KATZ: Well, I think we’re really creatures of each era. So the question is when the FCC tries to do something … the Federal Communications Commission tries to pass some restriction on say nudity or language, immediately it runs into a hornet’s nest of opposition from medical groups that say “Well, we want to be able to discuss issues of human sexuality: from artistic groups that say “Well look at the great Renaissance paintings, they’re … these can’t be shown on, on television you’re telling us?” And so forth.

So, it … it’s a serious conundrum how to, how to decide who should be the custodians of the public interest. Who should be the ones who decide what consenting adults are allowed to see. Who should decide what children should be able to see?
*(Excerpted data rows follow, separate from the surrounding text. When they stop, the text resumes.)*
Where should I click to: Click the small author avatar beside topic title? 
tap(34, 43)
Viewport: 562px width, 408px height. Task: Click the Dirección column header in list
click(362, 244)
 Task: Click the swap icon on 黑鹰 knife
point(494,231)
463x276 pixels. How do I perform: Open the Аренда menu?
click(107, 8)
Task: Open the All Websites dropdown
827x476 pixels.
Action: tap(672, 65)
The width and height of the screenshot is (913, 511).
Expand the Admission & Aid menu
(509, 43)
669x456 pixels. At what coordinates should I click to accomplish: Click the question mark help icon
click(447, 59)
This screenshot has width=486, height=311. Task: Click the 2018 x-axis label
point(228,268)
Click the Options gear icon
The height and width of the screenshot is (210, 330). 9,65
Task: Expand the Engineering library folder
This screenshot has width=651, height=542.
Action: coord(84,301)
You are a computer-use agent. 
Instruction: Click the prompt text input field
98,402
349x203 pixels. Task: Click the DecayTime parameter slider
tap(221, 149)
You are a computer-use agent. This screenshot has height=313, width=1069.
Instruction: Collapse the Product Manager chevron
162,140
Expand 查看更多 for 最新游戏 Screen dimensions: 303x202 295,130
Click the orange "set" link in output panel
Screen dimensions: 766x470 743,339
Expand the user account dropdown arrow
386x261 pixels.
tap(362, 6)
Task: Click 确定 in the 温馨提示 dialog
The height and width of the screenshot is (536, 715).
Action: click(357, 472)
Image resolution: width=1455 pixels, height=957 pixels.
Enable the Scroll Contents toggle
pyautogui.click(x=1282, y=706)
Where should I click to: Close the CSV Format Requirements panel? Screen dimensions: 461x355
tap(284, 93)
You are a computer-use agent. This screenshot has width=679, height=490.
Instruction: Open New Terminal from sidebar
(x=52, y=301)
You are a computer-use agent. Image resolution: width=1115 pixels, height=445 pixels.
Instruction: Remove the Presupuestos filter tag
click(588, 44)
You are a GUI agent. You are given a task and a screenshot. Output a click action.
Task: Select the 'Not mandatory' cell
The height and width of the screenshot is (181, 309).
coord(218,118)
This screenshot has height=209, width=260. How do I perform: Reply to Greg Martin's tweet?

How can we make decisions that have potential consequences for everybody about information that’s important for health and safety and also content so that parents can raise their children in a, in a free environment, where people can avoid seeing disturbing material if they wish to avoid seeing it?

HEFFNER: Do … would, would it be unfair for me to say, if I understand you correctly, what you’re saying is that, in a sense only the teaching element of our society is going to be able to deal with this. Our governmental apparatus can’t.

KATZ: Well, I would … I have serious questions about the effectiveness of the government trying to make decisions about people’s private lives. I, I have often said that if people could … that if everyone thought like I did and did like me …the world would be a great place.

But nobody agrees with me, they all think the world should be like they want it to be and that I should act according to the way they think should be done.

And so I think … if you sort of … if you look at a continuum about social control … those societies where there’s the greatest control by external bodies of people in that society, we generally judge those as being the least desirable societies to move in. Whereas those with high amounts of freedom, but where there’s a commitment to a community … those we generally judge to be very nice places to live. But then it can go too far to the other extreme where there’s no sense of community, no standards that people can adhere to, in which case then we think that’s gone too far.

HEFFNER: Of course, in your book, The Social Consequences of Internet Use and in our discussion of the cell phone you see the potential for moving in both directions. If you had to make your bet … what would it be?

KATZ: Ah …

HEFFNER: And I ask that when we have a minute and a half left.

KATZ: Okay. Freedom is on the march. Everywhere around the world, people are gaining through these tools of technology greater control over their life. New access to information. Greater understanding of economic forces and greater opportunity to participate in the economy. And so even though there will be planes crashing into World Trade Centers and even though people will have long delays waiting to get on planes and even though the air might not be so great in the planes and the planes contribute to air pollution … physical mobility is great and communications mobility … communication while you’re mobile and new access to information resources is, in total, great.

HEFFNER: I guess the real answer is that you have to have an optimist at the table here. A “possibilist” and that’s what you clearly are. And why we’re going to have to come back again, and again and again to this table, Jim, truly to discuss further all these issues.

But at least you set the ground rules. Optimism is important. Thanks so much for joining me again today.

KATZ: Absolutely my pleasure, Dick.

HEFFNER: And thanks, too, to you in the audience. I hope you join us again next time. For transcripts of today’s program, please send $4.00 in check or money order to The Open Mind, P. O. Box 7977, FDR Station, New York, New York 10150.

Meanwhile, as another old friend used to say, “Good night and good luck.”

N.B. Every effort has been made to ensure the accuracy of this transcript. It may not, however, be a verbatim copy of the program.